• **WHAT NEEDS TO BE DONE**
Output, word for word, every line from the line with "Plan des Campingplatzes (329, 2365)" through the final line of the data below.

• **SUPPLIED MATERIAL**
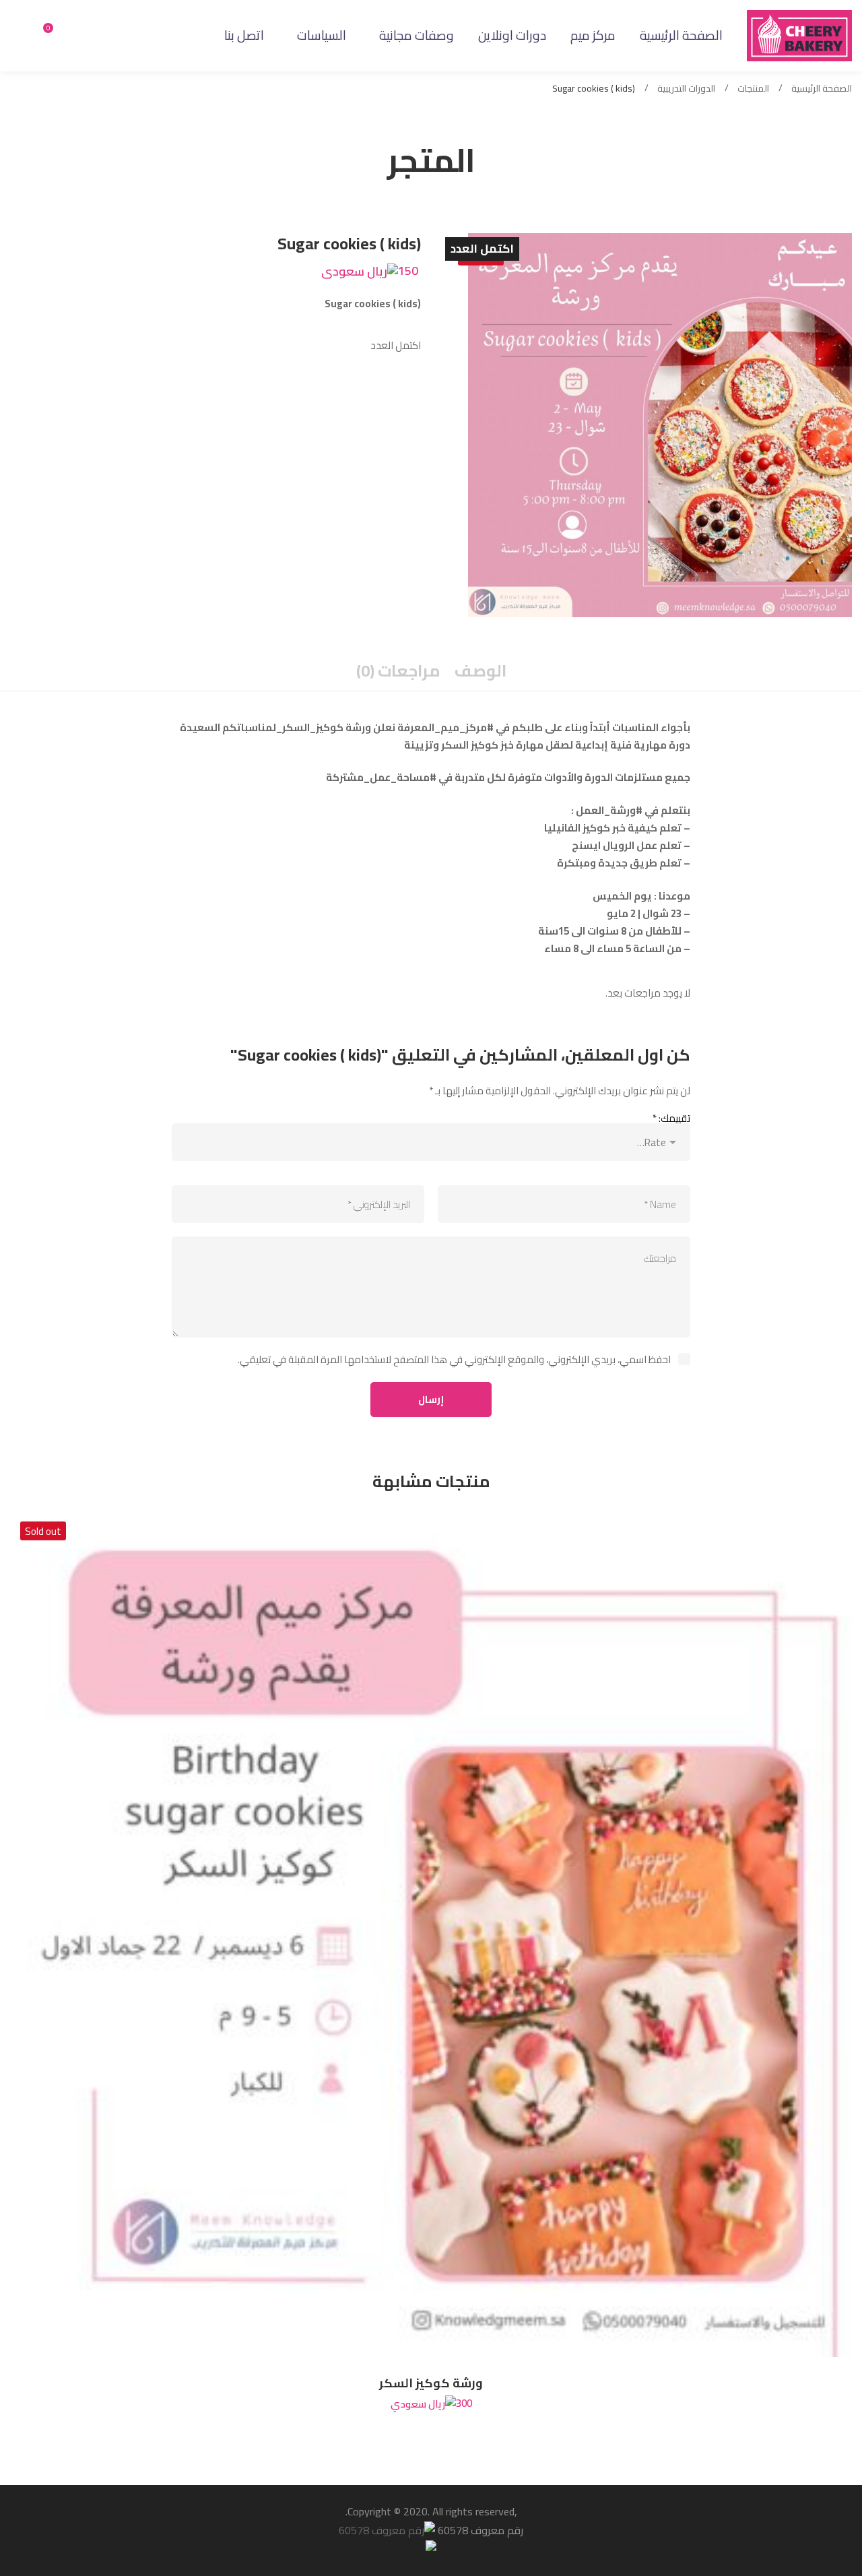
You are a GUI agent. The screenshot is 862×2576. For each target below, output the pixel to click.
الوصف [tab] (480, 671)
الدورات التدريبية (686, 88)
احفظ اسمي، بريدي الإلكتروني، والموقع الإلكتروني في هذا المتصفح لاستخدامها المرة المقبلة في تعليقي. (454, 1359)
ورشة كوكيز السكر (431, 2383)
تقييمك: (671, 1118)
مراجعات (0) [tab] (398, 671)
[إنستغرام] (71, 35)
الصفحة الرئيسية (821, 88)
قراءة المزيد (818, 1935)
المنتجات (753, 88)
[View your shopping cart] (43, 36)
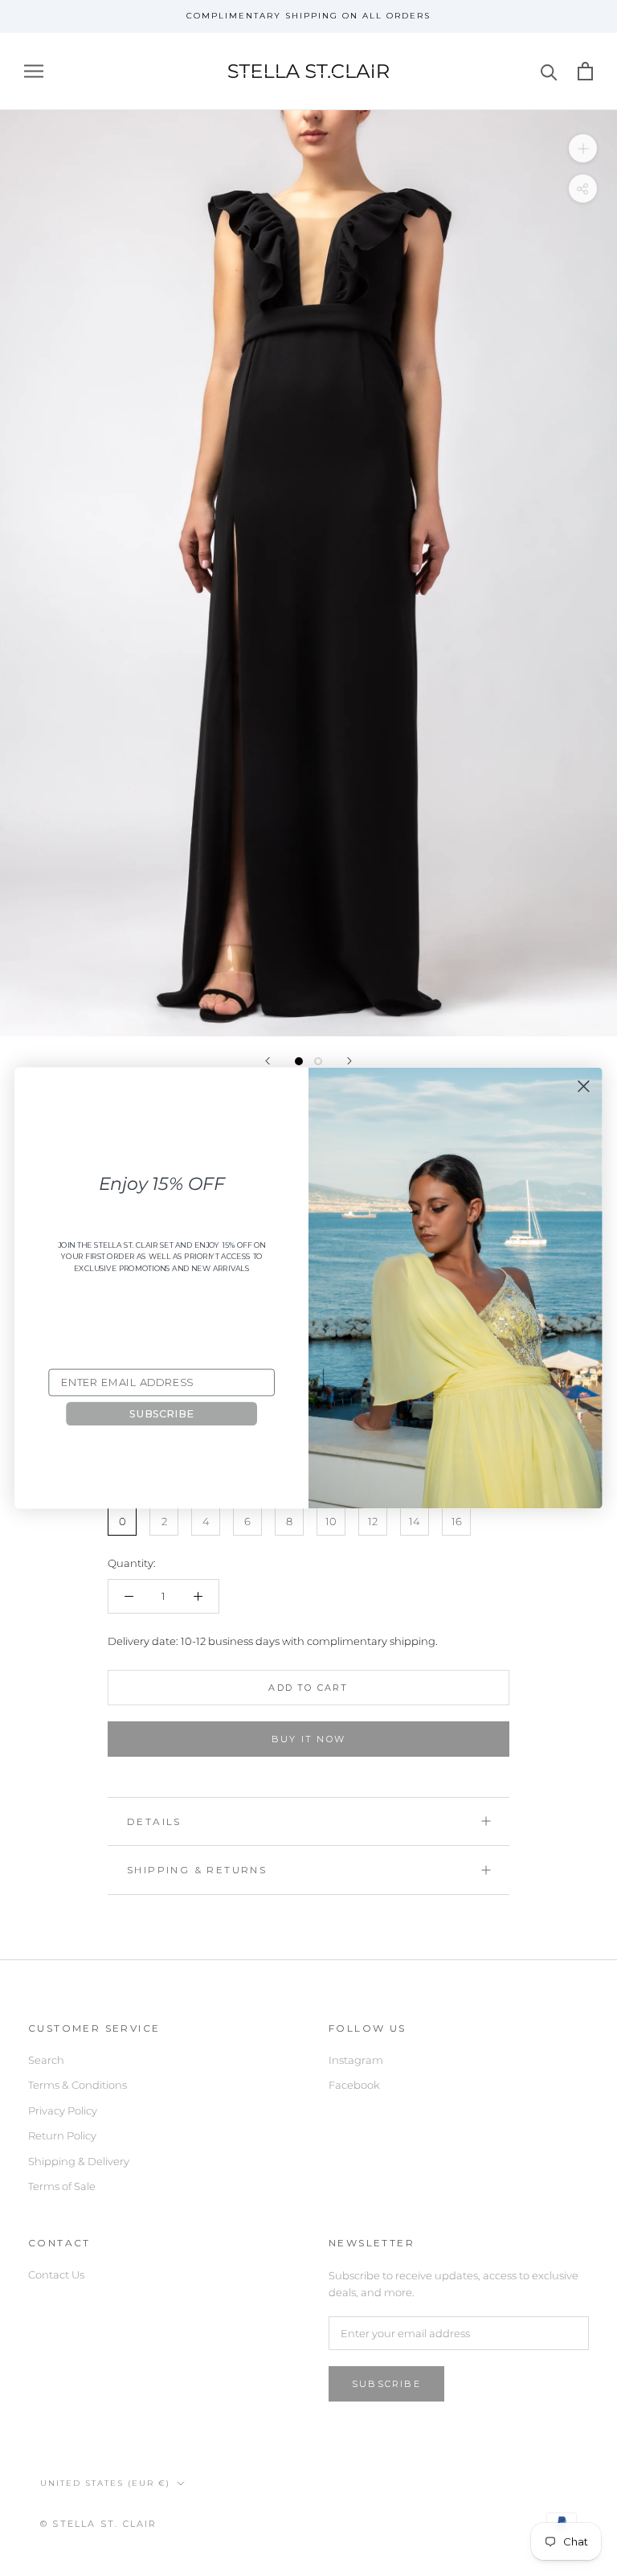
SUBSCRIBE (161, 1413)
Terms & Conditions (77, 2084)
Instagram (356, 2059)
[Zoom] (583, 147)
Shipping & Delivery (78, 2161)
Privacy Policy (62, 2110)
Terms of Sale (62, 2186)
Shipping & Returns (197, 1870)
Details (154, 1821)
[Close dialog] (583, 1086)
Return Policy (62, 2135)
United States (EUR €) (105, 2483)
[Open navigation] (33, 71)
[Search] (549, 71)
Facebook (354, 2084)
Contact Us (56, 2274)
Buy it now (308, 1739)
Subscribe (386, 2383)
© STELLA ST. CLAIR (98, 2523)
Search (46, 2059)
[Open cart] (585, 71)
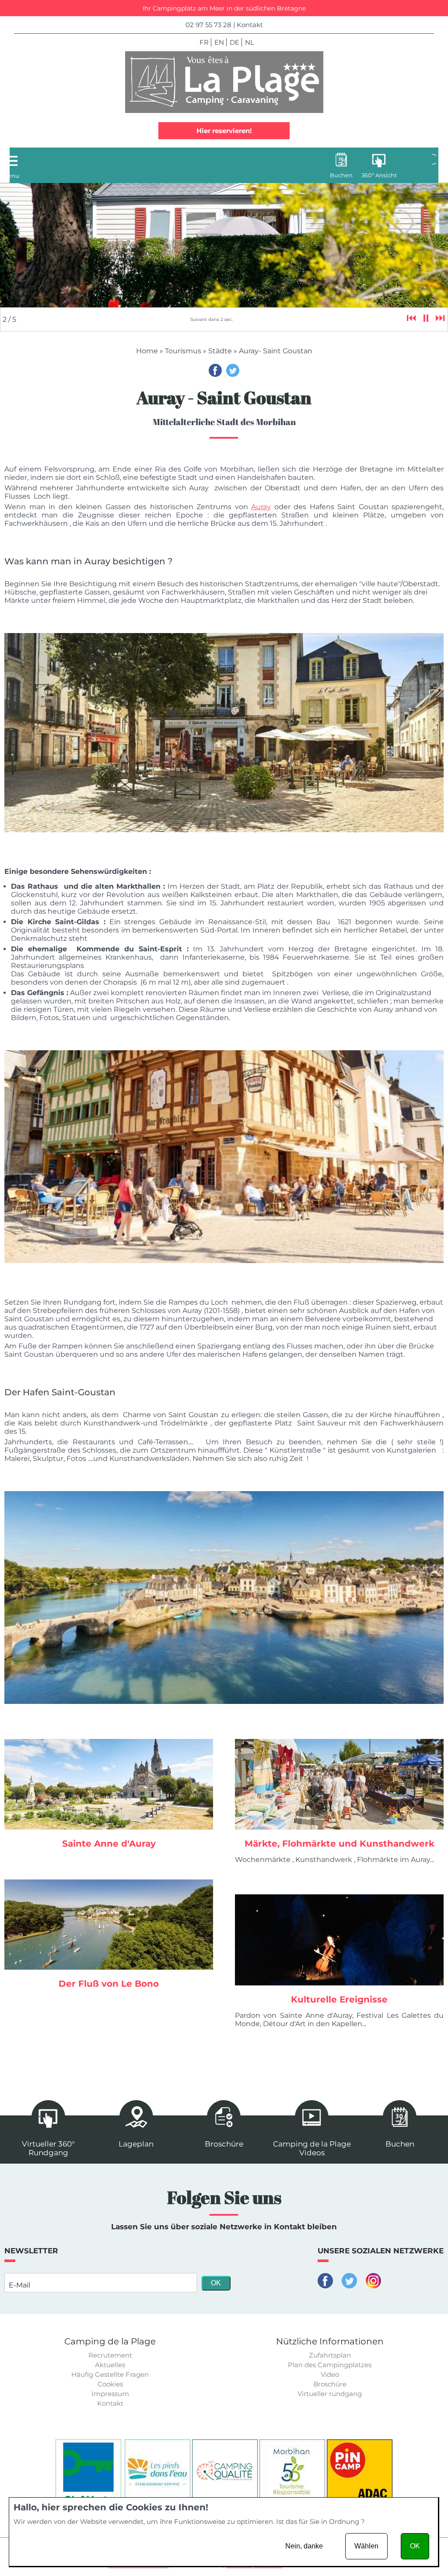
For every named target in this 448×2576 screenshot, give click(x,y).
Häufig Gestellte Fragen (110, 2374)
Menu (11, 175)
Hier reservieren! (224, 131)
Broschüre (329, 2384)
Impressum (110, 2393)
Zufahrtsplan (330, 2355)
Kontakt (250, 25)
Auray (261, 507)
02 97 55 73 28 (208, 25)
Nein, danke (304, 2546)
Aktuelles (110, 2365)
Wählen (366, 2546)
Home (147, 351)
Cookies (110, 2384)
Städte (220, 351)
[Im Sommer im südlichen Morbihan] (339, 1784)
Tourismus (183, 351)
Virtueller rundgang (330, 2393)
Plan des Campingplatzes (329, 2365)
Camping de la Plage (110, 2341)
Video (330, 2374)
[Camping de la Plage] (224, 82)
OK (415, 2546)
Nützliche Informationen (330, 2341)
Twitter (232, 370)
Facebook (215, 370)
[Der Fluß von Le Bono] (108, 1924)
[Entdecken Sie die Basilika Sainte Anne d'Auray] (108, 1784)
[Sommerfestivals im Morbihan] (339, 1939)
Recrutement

• **RESULT FOR THIS EXERCISE**
Plan des Campingplatzes (329, 2365)
Camping de la Plage (110, 2341)
Video (330, 2374)
[Camping de la Plage] (224, 82)
OK (415, 2546)
Nützliche Informationen (330, 2341)
Twitter (232, 370)
Facebook (215, 370)
[Der Fluß von Le Bono] (108, 1924)
[Entdecken Sie die Basilika Sainte Anne d'Auray] (108, 1784)
[Sommerfestivals im Morbihan] (339, 1939)
Recrutement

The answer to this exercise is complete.